## Exercice écrit 1
Relevez toutes les personnes nommées dans l'extrait, à l'exception d'Alfred Sisley.
## Exercice écrit 2
Réécrivez le passage de l'extrait allant de « Et une fois » jusqu'à « gloire de l’Ile-de-France. », en y remplaçant « Peintre du plein air » par « Peintre de la lumière ».

## Extrait
Alfred Sisley : catalogue critique

Tout aussi extraordinaire que le dernier catalogue raisonné de Nicolas de Staël, à croire que seuls les Suisses sont désormais en capacité de produire ces livres-là – à l’ancienne, devrait-on dire – avec une telle qualité de fabrication, une majorité d’illustrations couleur d’un rendu exceptionnel et une maquette remarquablement bien pensée ; bref, un ouvrage de collection à conserver pour les longues soirées d’hiver devant le feu de cheminée. La peinture musicale et colorée d'Alfred Sisley s’activant à réchauffer nos cœurs peinés et nos âmes meurtries sous le gris du ciel et les mauvaises nouvelles… 

Et même si l’été arrive et les libertés fondamentales recouvrent en partie leur place, rien ne vaudra les heures passées dans la contemplation de ces chefs-d’œuvre impressionnistes. 1959 vit paraître le premier catalogue raisonné de l’œuvre peint, sous l’influence de l’historien d’art François Daulte, avec le concours de Charles Durand-Ruel ; et il faudra attendre soixante ans pour que voit le jour le présent ouvrage, sous la forme d’une édition renouvelée, autant par sa mise à jour qu’amplifiée d’un nombre important d’œuvres retenues (1012 tableaux) ; ainsi que, pour la première fois, les 71 pastels.

Une œuvre presqu’entièrement tournée vers la nature (mis à part quelques rares portraits) et le paysage : paysagiste, c’est d’ailleurs ainsi que Sisley se définissait en 18 avril 1883, quand il résidait à Moret. Se montrant sensible à l’écoulement des saisons, Sisley aimait à traduire le printemps avec les vergers en fleurs, mais ce sera la campagne hivernale et enneigée qui l’attirera tout particulièrement. Il faut dire que le tempérament réservé du peintre l’orientait plus facilement vers le mystère et le silence plutôt que l’éclat des paysages ensoleillés de Renoir. Un attrait pour la neige qu’il partageait avec Monet… Mallarmé ne s’y trompa guère, quand il annonçait dès 1876 que Sisley fixe les moments fugitifs de la journée, observe un nuage qui passe et semble le peindre en son vol
 

Et une fois fondue, la neige devenue eau captivait aussi Sisley – tout comme Monet – laissant à Pissarro et Cézanne s’inspirer de la terre… Peintre du plein air, le plus Français des peintres anglais, conserva sa voie sans s’inquiéter des critiques voire des piques de ses pairs, établi dans l’amitié avec Monet, et l’harmonie que lui procure son travail à la gloire de l’Ile-de-France.

## Extraits des entrées
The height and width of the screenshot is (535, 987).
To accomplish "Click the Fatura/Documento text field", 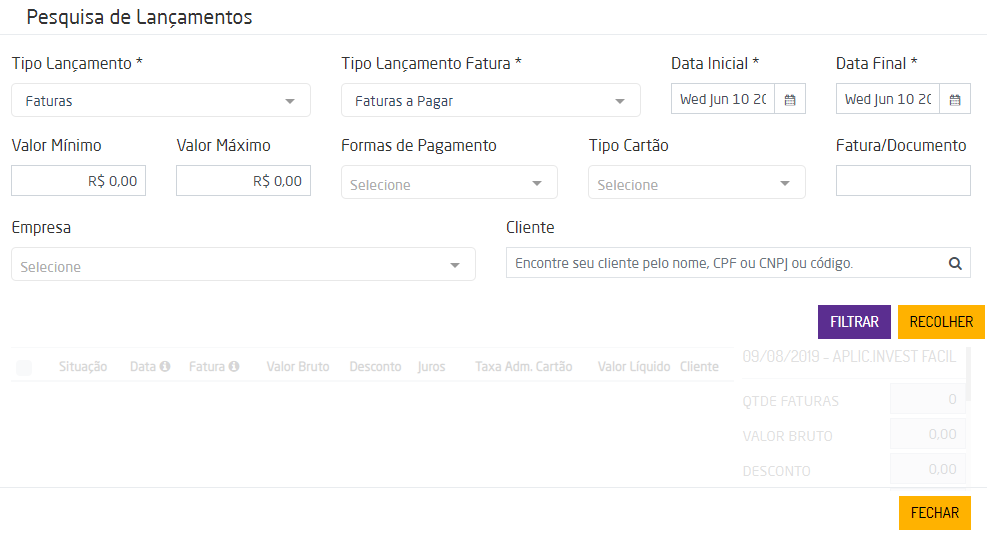I will coord(903,181).
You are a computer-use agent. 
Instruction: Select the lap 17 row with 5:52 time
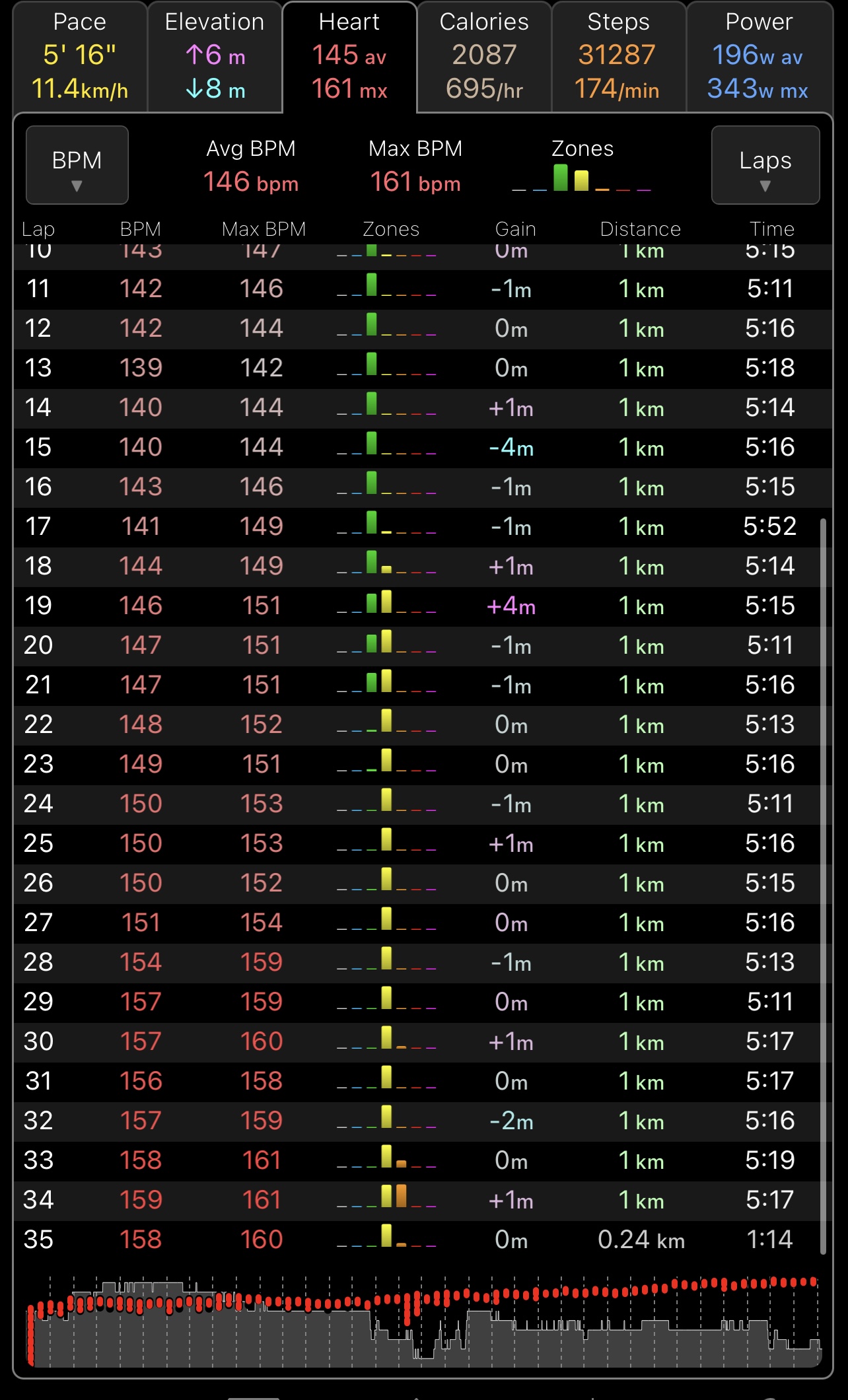pyautogui.click(x=423, y=526)
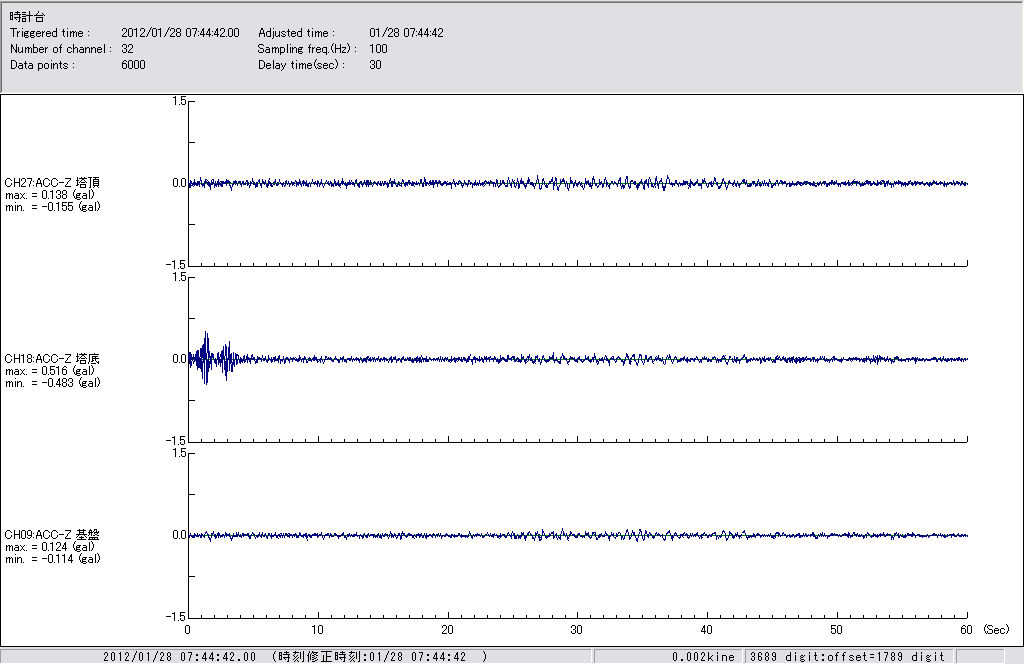Click the Adjusted time value in header
1024x664 pixels.
click(x=406, y=33)
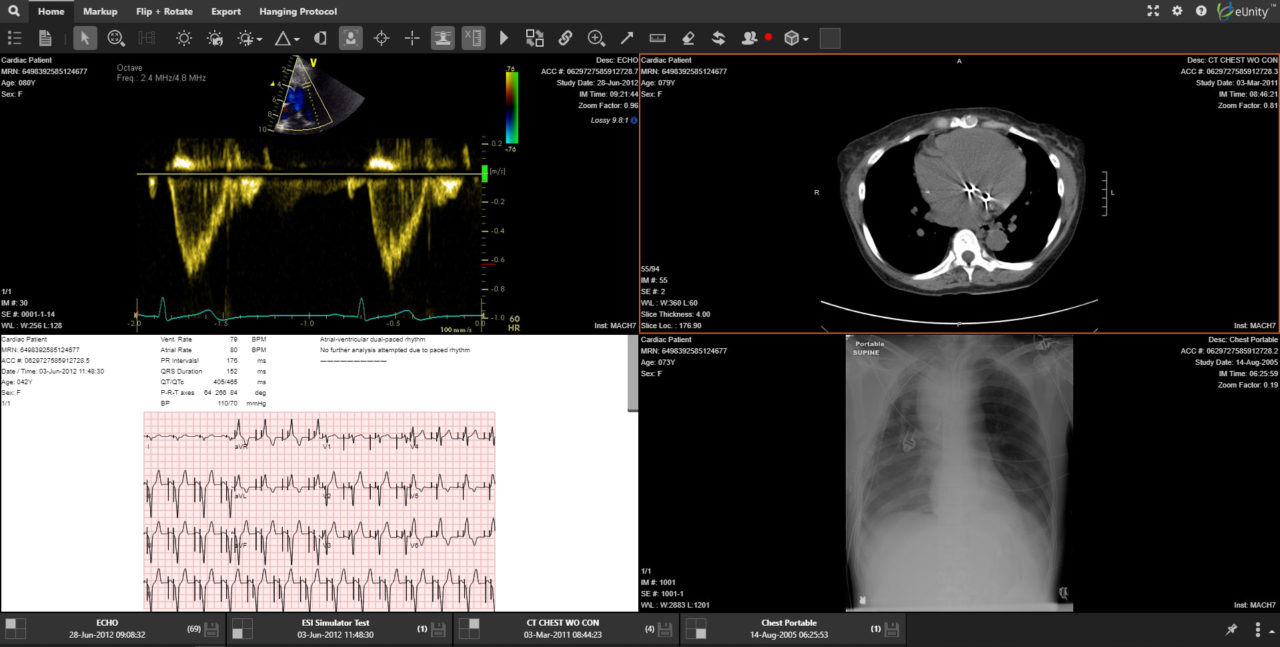This screenshot has width=1280, height=647.
Task: Select the arrow annotation tool
Action: point(627,38)
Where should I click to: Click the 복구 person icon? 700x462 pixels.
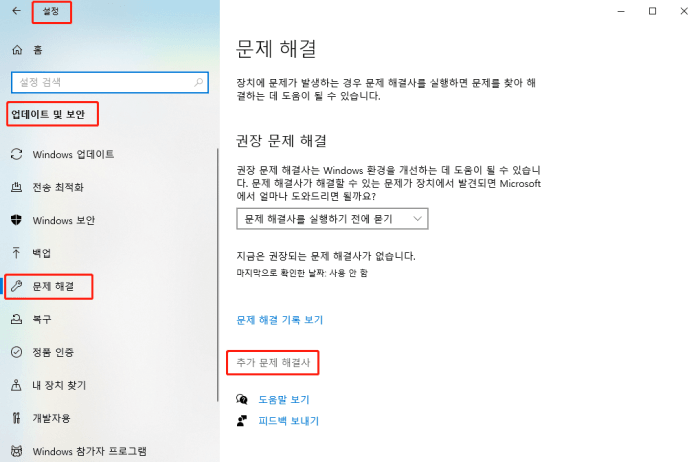(16, 319)
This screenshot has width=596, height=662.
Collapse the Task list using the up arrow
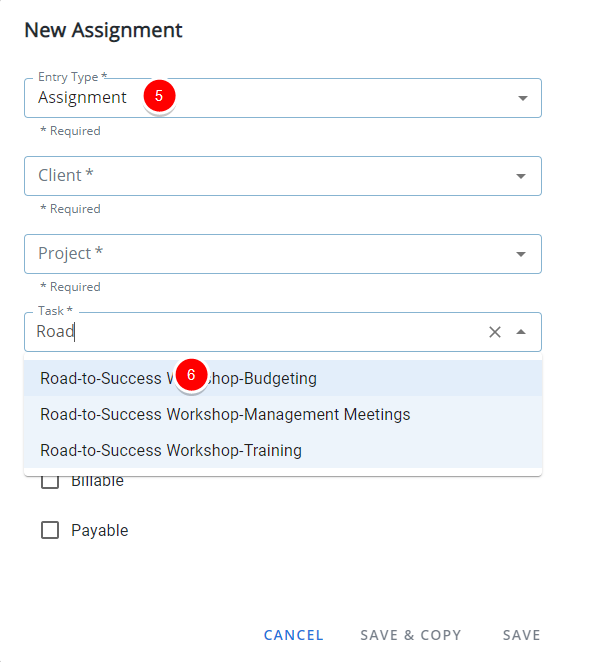click(521, 332)
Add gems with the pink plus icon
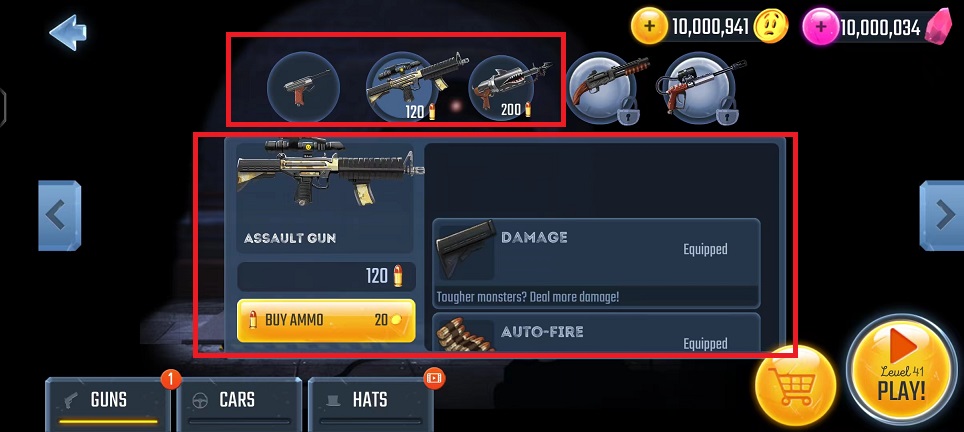This screenshot has height=432, width=964. (820, 27)
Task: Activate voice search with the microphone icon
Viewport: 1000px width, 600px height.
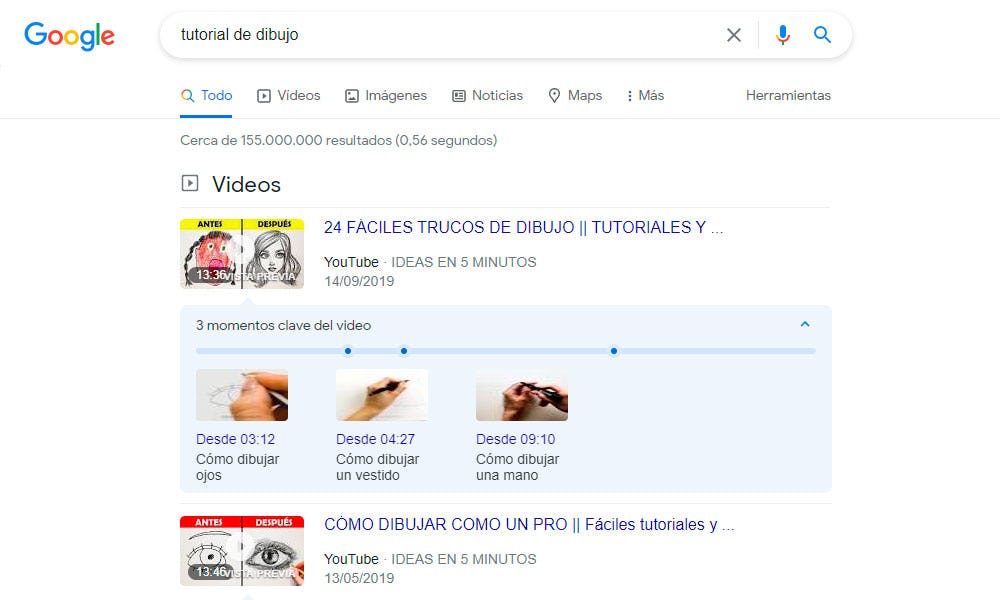Action: coord(783,34)
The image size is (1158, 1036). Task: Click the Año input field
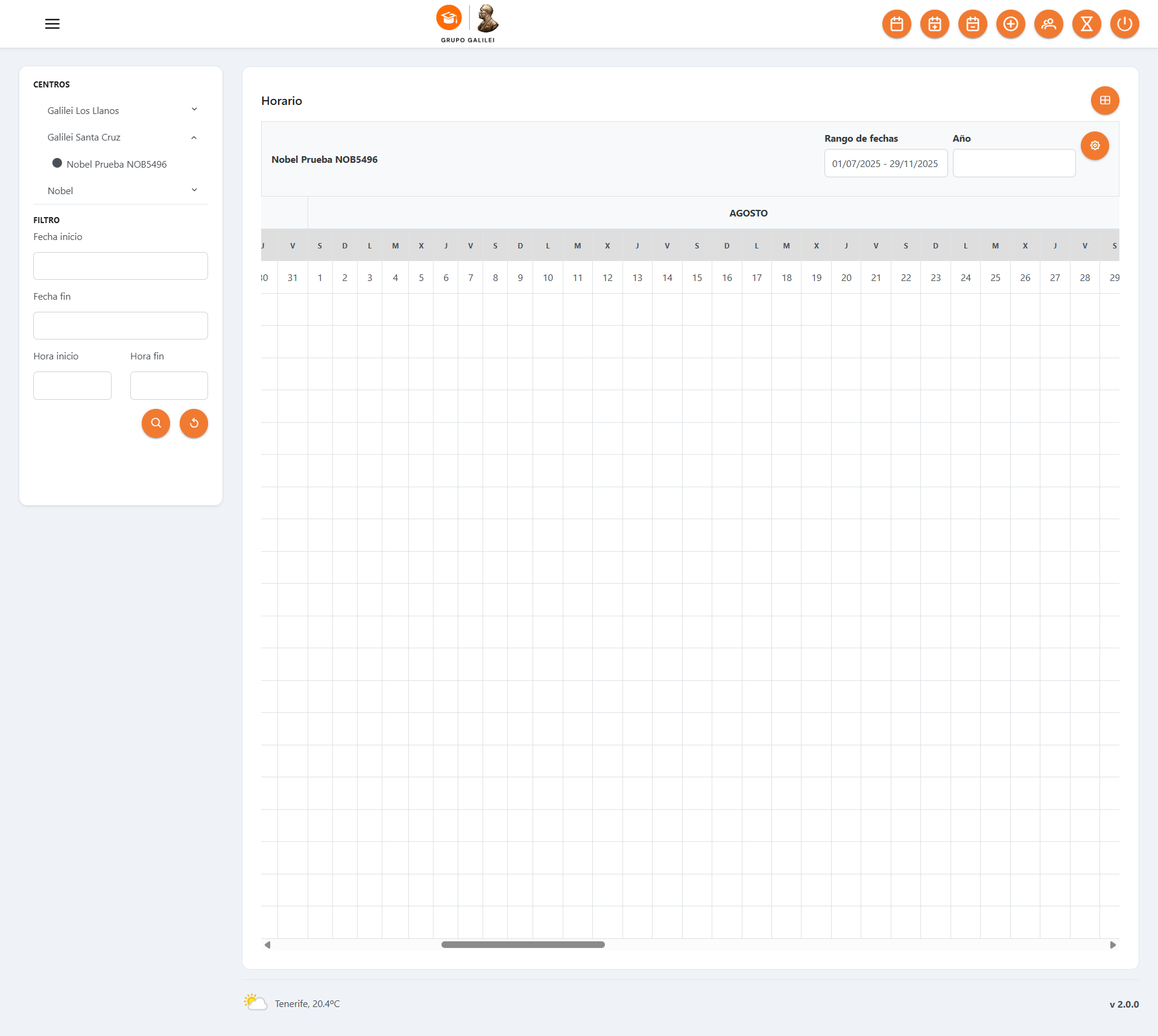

## Résultat final 1
Nicolas de Staël, François Daulte, Charles Durand-Ruel, Renoir, Monet, Mallarmé, Pissarro, Cézanne

## Résultat final 2
Et une fois fondue, la neige devenue eau captivait aussi Sisley – tout comme Monet – laissant à Pissarro et Cézanne s’inspirer de la terre… Peintre de la lumière, le plus Français des peintres anglais, conserva sa voie sans s’inquiéter des critiques voire des piques de ses pairs, établi dans l’amitié avec Monet, et l’harmonie que lui procure son travail à la gloire de l’Ile-de-France.